We don’t know what bargains were struck to save at least three lives in Bihar. But we know that more kidnappings, more cowardly acts like train derailment, will take place as long as the problem of basic deprivations of people is not addressed. The more is the pity.

Saturday, September 4, 2010

Options we have; have we the will?

Another war with India is unlikely to be on China's agenda. But menacing military build-up and other needling tactics to divert India's energies and attention is central to its agenda. It’s an old ploy. But the level of aggressiveness is new.

India's politicians, the TV channels in particular, have a way of reacting to such unfriendly actions in an emotional, high-decibel style.
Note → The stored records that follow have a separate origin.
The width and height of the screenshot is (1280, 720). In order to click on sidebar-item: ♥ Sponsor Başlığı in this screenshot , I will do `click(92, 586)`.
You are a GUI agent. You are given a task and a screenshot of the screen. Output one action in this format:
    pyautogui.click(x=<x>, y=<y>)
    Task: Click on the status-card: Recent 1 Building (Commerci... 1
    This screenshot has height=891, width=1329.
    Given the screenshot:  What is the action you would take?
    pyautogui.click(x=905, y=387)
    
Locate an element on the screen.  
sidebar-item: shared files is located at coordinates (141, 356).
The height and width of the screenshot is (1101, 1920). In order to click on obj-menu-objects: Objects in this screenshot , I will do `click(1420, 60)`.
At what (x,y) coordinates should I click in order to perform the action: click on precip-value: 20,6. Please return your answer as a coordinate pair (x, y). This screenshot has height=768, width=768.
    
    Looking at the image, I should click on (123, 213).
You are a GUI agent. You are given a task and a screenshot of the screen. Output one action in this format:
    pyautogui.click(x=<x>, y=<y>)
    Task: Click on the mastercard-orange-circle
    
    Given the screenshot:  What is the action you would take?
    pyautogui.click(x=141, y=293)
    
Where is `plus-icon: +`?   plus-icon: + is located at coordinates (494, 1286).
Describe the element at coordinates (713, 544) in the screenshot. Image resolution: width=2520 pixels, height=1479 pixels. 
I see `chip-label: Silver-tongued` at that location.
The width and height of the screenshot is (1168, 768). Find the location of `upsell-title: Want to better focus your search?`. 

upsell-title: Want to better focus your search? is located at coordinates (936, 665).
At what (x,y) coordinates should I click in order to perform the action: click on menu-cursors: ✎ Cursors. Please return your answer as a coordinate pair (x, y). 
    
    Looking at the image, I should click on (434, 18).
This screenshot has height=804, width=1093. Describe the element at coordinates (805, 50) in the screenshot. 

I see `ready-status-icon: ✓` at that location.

Which is reminiscent of the Nehru-era cries like “we won't let them get one inch of Indian territory”. If anything, such declamatory posturings only reduce our own ability to work out counter-strategies in a cool and calculating manner.

Actually, we should learn from the Chinese how to be calculating. With a hundred-year perspective, they planned the strategic encirclement of India, with bases in Burma, Sri Lanka and Pakistan – even as we steadily lost our influence in neighbouring countries. With the same long-term view of history, they built up their road and rail networks in the Tibetan territory previously considered inhospitable to such transportation facilities. Recently they successfully tested their strategic airlift capability, an area where they have advanced very far with 450 high-capacity military cargo planes.

India is famous for dithering when it comes to military acquisition. Unseen middlemen still controlling the bulk of the transactions is only half the problem. The other half is our insistence of all kinds of special provisions, from incorporating systems still on the drawing board to establishing joint venture facilities. The result is that in all three wings of the defence forces, our strike capacity is well below the required level.

Sure, we have deployed significant troop numbers along the northern border and mountain road networks are being expanded. There will be no repeat of 1962. But it will take a heavy dose of unilateral patriotism to claim that India is a match to China in the military field.

The Chinese have been very smart in their diplomatic tantrums as well. Look at the calculations that must have gone into the stapled-visa system they invented for residents of Jammu & Kashmir. By introducing that system, China did not deny the validity of Indian passports held by Kashmiris, nor did it debar Kashmiris from travelling to China because of their Indian passports. It merely established that it did not recognise J & K being a part of India either in theory or in practice.

Smartly, again, it made no such distinction vis a vis residents of Pakistan-occupied Kashmir; they continue to have their visa stamped on their passports. By doing so, China established its recognition of the PoK areas as a legitimate part of Pakistan. A cleverly nuanced dual policy that hit India on the head and patted Pakistan on the shoulder.

Pakistan has been no less smart. By pretending to fight the Taliban, it has won the backing of the Americans. It has won also all-inclusive support from the Chinese by giving the Chinese three vital services they need: Keeping India pinned down, providing access routes to Iran and suppressing the Muslim nationalists in Xinjiang. While it encourages and finances Islamist groups, it suppresses the Uighur Islamists who are fighting the Chinese. It gets full help from China and the US at the same time.

India is demonstrably friendless because (a) we do not have a bold enough political leadership and (b) we are too obsessed with the US. We should be having a stridently active programme in east and Southeast Asia. From Japan and South Korea to Indonesia, all the countries of the region have been angered by China’s claim that all of the South China Sea is its territorial waters. This is a theatre where India would be warmly welcomed.

The first thing to do is to have a military-strategic action plan with Vietnam, Malaysia and Indonesia. As China’s economic power grows, its ambitions to dominate the world are also growing. This is the explanation for its newfound haughtiness. India has options in such a context – if it has the will to use them.